* _作業指示 A_
日記に名前が出てくる人物を、柚子を除いてすべて書き出せ。
* _作業指示 B_
日記の中の「ジュンク堂へ行くと棚の位置がすっかり変わっていて面食らう。」という一文を英語に訳せ。
* _作業指示 C_
日記の記述を、最後の文の後から再開せよ。

• 風邪が少しよくなって、また病院に行けるぐらい元気になった柚子と神戸まで出る。私も三宮の耳鼻科で診察してもらって、ほとんど治りかけているがまだちょっと喉と鼻に残っているので薬を出してもらう。元町で待ち合わせて、味香園で食事をする。BALの無印で買物をして、別れる。
  • 国立国際美術館の常設展をみる。展示室1も照明が落としぎみで、津上みゆきとか杉戸洋とかちょっとこれはかわいそうだなと思ったが、展示室2は防空壕なみで、辰野登恵子の絵は豊かな色がほとんど潰れてしまっている。なるほど、今回の展示では、辰野のカンヴァスに描かれている何ものかのかたちのマッシヴな質感を、照明をぐっと落とすことで抽出しようとしているのであるというのならば判るが、辰野の絵の色を犠牲にしてまで出さねばならぬコントラストだろうか? 図書室(情報センター)を使った「マルセル・デュャンを立体的に視る」という展示も工夫があって面白かったけれど、どうも釈然としないという気持ちが残り続けて、それくらいではイライラは解消されず、燻ったままである。ジュンク堂へ行くと棚の位置がすっかり変わっていて面食らう。アントワーヌ・コンパニョンの『近代藝術の五つのパラドックス』がふつうに売っていて驚く。必要なところはコピーも取ってあるけれど、やはり買う。二日も休んだけれど、肝心な仕事が進んでいないのもあって、イライラしている。

* _提示資料_
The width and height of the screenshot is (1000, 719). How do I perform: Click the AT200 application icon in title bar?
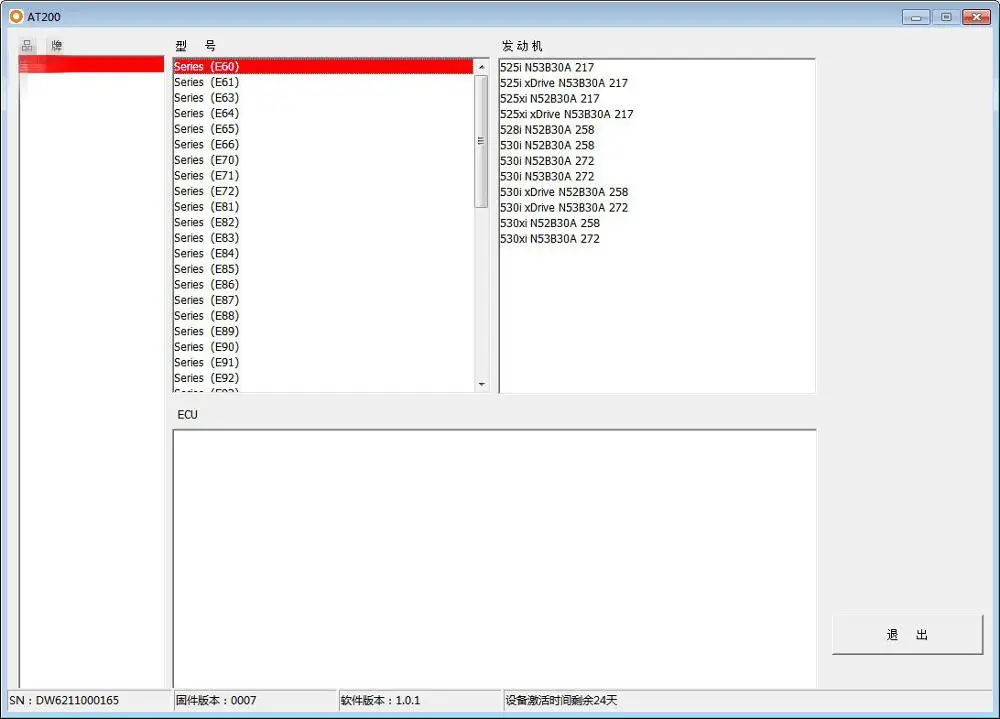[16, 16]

...

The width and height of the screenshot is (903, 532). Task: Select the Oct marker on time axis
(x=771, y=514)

---

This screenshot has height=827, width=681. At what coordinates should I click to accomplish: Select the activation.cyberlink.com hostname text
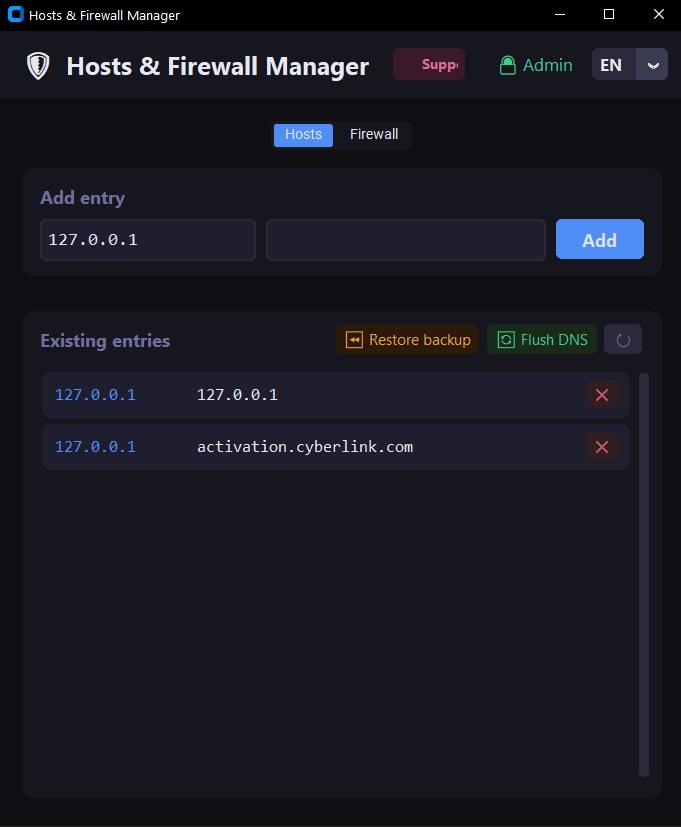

* _解答欄 A_
津上みゆき、杉戸洋、辰野登恵子、マルセル・デュャン、アントワーヌ・コンパニョン

* _解答欄 B_
When I go to Junkudo, I'm taken aback to find the shelves completely rearranged.

* _解答欄 C_
  • 帰宅して、ちょっとだけ皿を洗って、ブリテンの《弦楽四重奏曲第一番》を聴いている。冒頭のチェロが打楽器のようなリズムを刻みだすところから、ほんとうによく考え抜かれているうえに、とても気持ちのよい音楽。とてもよく記譜のこととか楽器のこととか考えぬいて判って書いているんだろうなという気がする。だからこそ演奏者との遭遇を歓待しているような。そんな音楽であるような気がする。